In front of the trader's store was a platform littered with merchandise, buckets, rope, tubs, etc., things that slopped over from the crowded shelves within. Even on bargain-counter days, if such evidences of a high civilization ever reached this emporium, business was desultory, but the trader made up in percentage of profit what he lacked in volume of trade. It was late in the afternoon, business apparently at a standstill, "nuthin' doin." Cadger, the proprietor, was leaning casually out of the window, and, though neither looked at the other, was talking to the agent who stood on the platform just outside. The merchant must have had another name, but no one had ever heard him called anything but Cadger. His father and mother—it was difficult to believe that he had ever had a father and mother, and inconceivable that he had ever been a child, much less a baby—if, I say, he ever had parents, they probably called him something endearing or at least human, but in a country where almost no one escaped a nickname, he remained just Cadger. In appearance he suggested negation, the excluded middle. He seemed to have been plucked too soon and faded early. He had a half-hearted nose, a discouraged chin, and his faded little eyes blinked weakly. There is such a thing as carrying insignificance to excess. In personality he was so unobtrusive as to appear not to be around, unless one stepped on him. It is said, however, that any one so careless remembered it, if he lived to remember anything; for, strange to say, Cadger was supposed to be a man-killer. He wasn't at all the usual bad man type, looking for an audience and a chance to show off. He was a plain business man, and all he had ever asked, like other business men, was just "to be let alone." There was a vague rumor that he had once been in business in the Black Hills, where he had gone into competition with the express companies in the carrying of gold, and after a more or less successful career had found it safer to retire to the slower and less exciting pursuits of a post-trader's store. At all events, he was a quiet, modest man that no one cared to investigate or annoy, and no one had successfully questioned his commercial methods. He took no pains to remedy his natural deficiencies, for he had found it useful to look like a fool.

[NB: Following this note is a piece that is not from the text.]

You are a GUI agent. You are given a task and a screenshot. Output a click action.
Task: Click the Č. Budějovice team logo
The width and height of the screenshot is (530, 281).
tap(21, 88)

"I think we can do business with Calthorpe," said the agent, looking off into space.

"Can't make him out," said Cadger in a tone as vacant as his face. Then after quite a pause which he filled with smoke from a filthy pipe. "Suppose you know all about him, but you ain't never give it away to me."

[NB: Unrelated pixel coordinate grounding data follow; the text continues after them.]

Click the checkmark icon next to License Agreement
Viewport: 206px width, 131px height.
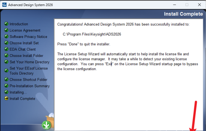tap(6, 30)
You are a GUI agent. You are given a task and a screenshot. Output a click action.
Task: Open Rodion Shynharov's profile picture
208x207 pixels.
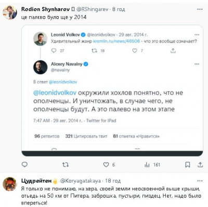[10, 12]
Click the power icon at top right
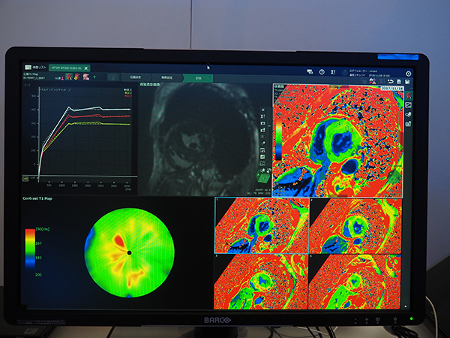 point(409,73)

The agent swung a contemptuous look in the direction of the other.

"He's out here, isn't he? Along with the rest of us. No one knows the exact particulars about you before you came here."

The other overlooked the obvious inference and did not trouble to reply in kind, but murmured gently, "Takin' chances."

"Big Bill applied for the job for him," continued the agent. "All Bill knows about him, or all he'll tell, is that he brought a letter of introduction to him from his old boss, the earl of something or other, who used to own the Red Butte Ranch. Of course he isn't out here because he wants to be here any more than we are. A couple of years ago I read a story in one of the Sunday papers about an English lord who was ambassador to Spain and got mixed up with a Spanish dancer and raised a family by her. The son, when he got around to it, tried to prove he was legitimate. Maybe Calthorpe's story isn't any worse than that. Maybe it is. He looks like he was half Spanish. Of course he's had English bringing up, has the remnants of an accent with him, though he's trying to drop it. What do you suppose would induce a man who was an educated gentleman to come out to this damned waste and accept the wages of a chief of Indian police? Well, to my humble mind, nothing but crime, my Christian friend."

"Kin you hold him?"

"Well, we can't frighten him. We got to make it worth his while, that's all."

"Will he stay bought?" persisted the business man.